Design and construction
- Architect: Bregman + Hamann Architects
- Main contractor: Pigott Construction Company

Other information
- Seating capacity: Revolving Dining Room: 276, Summit Suite: 180

= Skylon Tower =

Observation tower in Niagara Falls, Canada

The Skylon Tower is an observation tower in Niagara Falls, Ontario, Canada. It overlooks the American Falls, Horseshoe Falls and Niagara River.

==History==
Construction of the Skylon began in May 1964. The tower was opened on October 6, 1965, by New York Governor Nelson Rockefeller and Ontario Premier John Robarts. Costing $7 million at the time of its construction, the Skylon Tower was owned by a private partnership called Niagara International Centre, which was financed by Hershey Foods shareholdings of Charles Richard Reese, former co-owner of the H. B. Reese Candy Company of Hershey, Pennsylvania. Canadian Pacific Hotels (CPH) was hired to operate the tower restaurants and lounges.

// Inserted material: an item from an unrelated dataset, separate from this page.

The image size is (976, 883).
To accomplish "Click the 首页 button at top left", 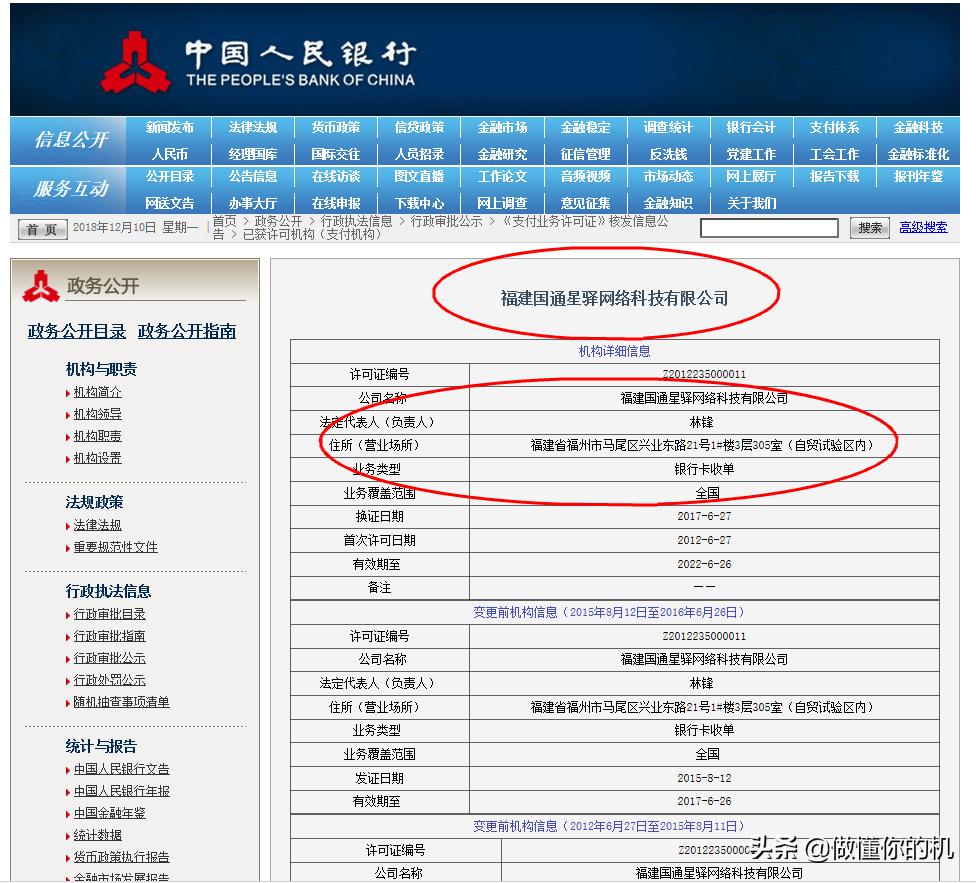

On October 1, 1975, CPH purchased the tower from Reese and his partners for $11 million. The tower's summit features a verdigris-green copper roof similar to CPH's other properties, including the Château Frontenac in Quebec City and the Banff Springs Hotel in Banff, Alberta. CPH owned and operated the tower until 1986, when it was sold for $18 million to two local Niagara hotel owners, John Gruyich of Michael's Inn and George Yerich of the Holiday Inn by the Falls Motel. In 1988, George Yerich bought out John Gruyich's ownership share of the Skylon for $13 million; however, Milicent Gruyich continues to own the land the tower is built on. Yerich's Skylon land lease will expire in 2060, at which time the Skylon Tower will revert to total ownership by the heirs of Milicent Gruyich.

While much redevelopment has taken place in the surrounding city, the Skylon Tower complex still retains much of its look and feel from the 1970s and 1980s. However the property has recently been expanded to include a 3D/4D theatre, a Starbucks franchise, other quick-service franchises and a bridge connecting the complex with the newly completed Fallsview Casino. In August and September 2008 the roof of the Skylon was restored to its original bright copper colour.

The Skylon Tower is now illuminated using 12 RGB wash fixtures and projectors along with 3 image projectors.

==Features==
Standing at 160 metres (520 ft) from street level and 236 metres (775 ft) from the bottom of the falls, the tower required approval from both Canadian and United States air transport authorities, due to its proximity to the international boundary. It was the second tower to be built using the slipform method, in which concrete is continuously poured into a form moving slowly up the tower. It was built by Pigott Construction of Hamilton, Ontario. The same methods were also used to build the Inco Superstack in Sudbury, and the CN Tower in Toronto.

The tower features three outside-mounted "Yellow Bug" elevators. At the time of their construction, they were the first such elevators in Canada. They were designed, engineered and maintained by a division of the Otis Elevator Company from Hamilton, Ontario and can carry passengers to the top of the tower in 52 seconds. Unlike conventional elevators that are guided by side rails, the Skylon elevators operate with a guide rail on the backside only. Special equipment is employed to prevent the cables from becoming tangled in the wind or impeded by snow and ice in the winter. A curtain wall on the outside of the tower behind each elevator protects the counterweight and travelling cables from the elements.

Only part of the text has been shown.